→ PAGE EXTRACT:
--------
Now, if we go back to the symptoms of the disease, the ardent
inflammation of the lungs points out, that the organs of
respiration yielded to the attack of an atmospheric poison--a
poison which, if we admit the independent origin of the Black
Plague at any one place of the globe, which, under such
extraordinary circumstances, it would be difficult to doubt,
attacked the course of the circulation in as hostile a manner as
that which produces inflammation of the spleen, and other animal
contagions that cause swelling and inflammation of the lymphatic
glands.

Pursuing the course of these grand revolutions further, we find
notice of an unexampled earthquake, which, on the 25th January,
1348, shook Greece, Italy, and the neighbouring countries.
--------
→ EXERCISE BRIEF: Transcribe the passage on the Black Plague and the 1348 earthquake, starting at "Pursuing the course" and ending at "the neighbouring countries.". The material that follows has no connection to the text above.

→ DATA EXTRACT:
--------
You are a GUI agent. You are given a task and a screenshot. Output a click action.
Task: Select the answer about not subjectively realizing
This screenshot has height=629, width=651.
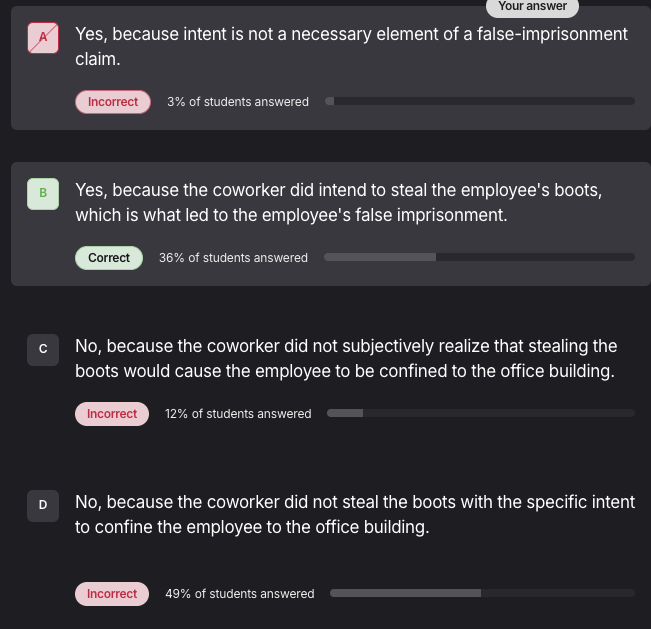[x=345, y=359]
--------
→ SOLUTION BELOW:
Pursuing the course of these grand revolutions further, we find
notice of an unexampled earthquake, which, on the 25th January,
1348, shook Greece, Italy, and the neighbouring countries.